Words Don’t Land if the Brand Doesn’t Behave
TL;DR: If your brand acts one way and advertises another, people notice. So do the creatives telling your story. And nothing kills great work faster than a message the audience (and the agency) can’t believe.
If you have to tell people you are funny, you are not funny.
The same is true for brands.
You can call a brand funny, smart, or compassionate all you want, but if it does not act that way, your words land empty.
This is the quiet heartbreak of our industry. We are hired to tell great stories, and sometimes the story our client wants to tell truly is great. But when the product, service, or culture behind it does not match, we are left holding a narrative we cannot defend. It is not that we are bad at our jobs. It is that the reality we have been given does not align with the story we are being asked to tell.
I have seen a bank run ads about “compassion” while closing branches in neighborhoods that needed them most. I have worked with a food brand that wanted to be seen as “wholesome and family-oriented” while burying its ingredient list and creating products engineered to be addictive for children. In each case, the words were beautiful. The reality was not.
That disconnect is exhausting. It makes the work feel ineffective. It makes us feel fake. And if you have ever wondered why advertising is one of the least-respected professions, this is a big part of it. We live in the tension between what is real and what we are paid to say.
We are responsible for advising clients to find a message that is meaningful, valuable, and helpful.
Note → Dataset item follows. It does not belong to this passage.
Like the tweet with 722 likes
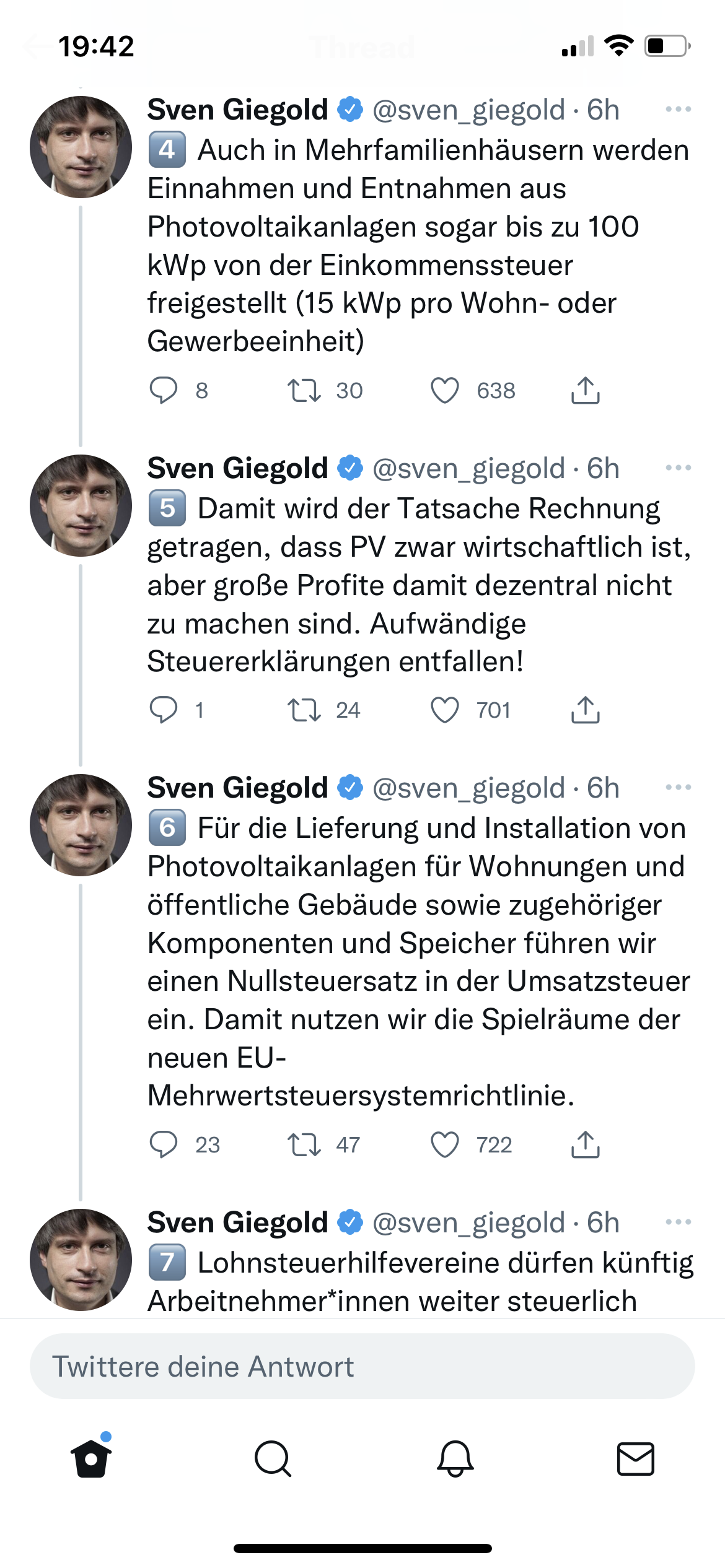This screenshot has height=1568, width=725. tap(445, 1145)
But there is always someone else ready to give them the story they want, even if it is off-brand, off-strategy, and ultimately ineffective. Sometimes there is even a jury ready to award that work.
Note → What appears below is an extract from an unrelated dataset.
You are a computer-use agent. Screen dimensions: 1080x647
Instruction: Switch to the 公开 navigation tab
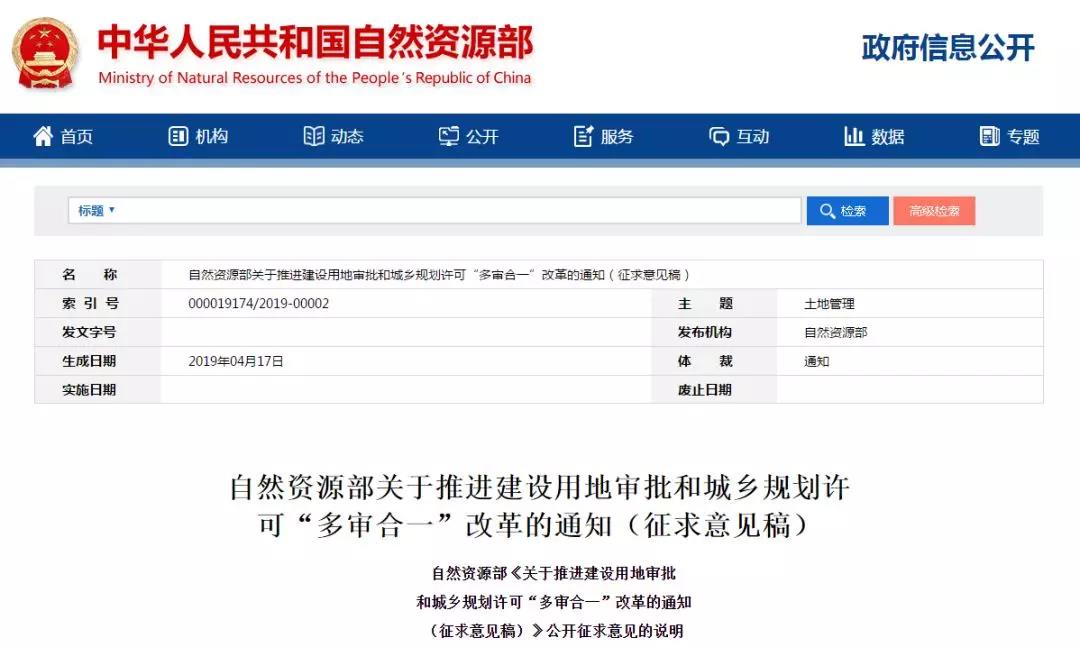pos(469,137)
When you are lucky enough to work on a nonprofit, a cause-led campaign, or a brand whose actions match its words, you feel the difference instantly. You are aligned. You are connected to the story. Even if it is funny or ridiculous, it is grounded in truth. You can believe in it, and so can your audience.
When it is not, it wears you down. Day after day of telling a story you know is not true chips away at your integrity. “That plastic bag was not made of recycled plastic. You just figured out how to optimize your own waste.” We do not just sell messages. We absorb them. And when they are fraudulent, we carry that fraud home with us.
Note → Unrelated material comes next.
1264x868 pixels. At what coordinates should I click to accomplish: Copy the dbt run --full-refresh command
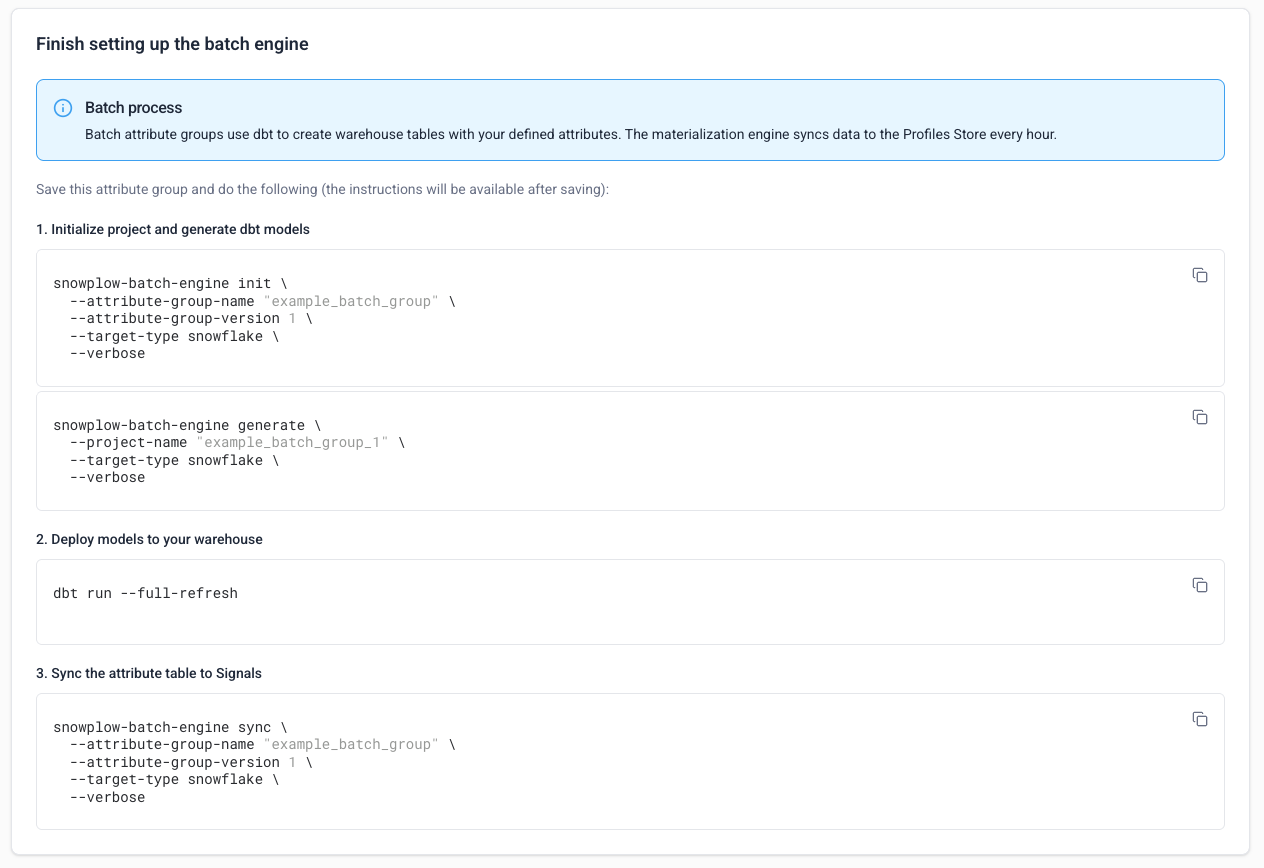[1200, 585]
A quick self-check for brands
Is our message based on a technicality or a truth?
Would our employees agree with the story we are telling?
If our audience spent a day with us, would they believe our ads?
What creatives can do when the story and the reality do not align
Ask for proof early
When a client presents a desired narrative, ask for concrete examples, customer stories, or data that support it. Frame it as wanting to make the work stronger, not as doubting the claim.Offer an adjacent truth
If the desired narrative feels false, look for a nearby truth that is both honest and aspirational. Suggest shifting the message to highlight what the brand is already doing well.Show the risk
Present examples of public backlash when brands made claims they could not back up. Position it as protecting the brand’s long-term trust rather than blocking the idea. (This is better executed internally rather than going rogue and presenting this to client without agency leadership buy-in.)Bring the audience into the room
Reframe your concern as an audience insight. Instead of “I do not think this is true,” try “Our audience will notice if this does not match their experience, and that could erode trust.”Find shared goals
Align with the client on what success looks like. If both sides agree it is about long-term loyalty, not just short-term impressions, it is easier to steer toward honest storytelling.
The truth is, words do not make a brand funny, smart, or compassionate. Behavior does. Until the behavior changes, all the clever lines and heart-tugging spots in the world will not make people believe it.
For brands, that is the challenge.
For agencies, that is the opportunity: get passionate about telling the actual truth, hold out for something real to say, and stop telling the stories of a world that does not exist. Give us something real to work with, and we will make the world believe it.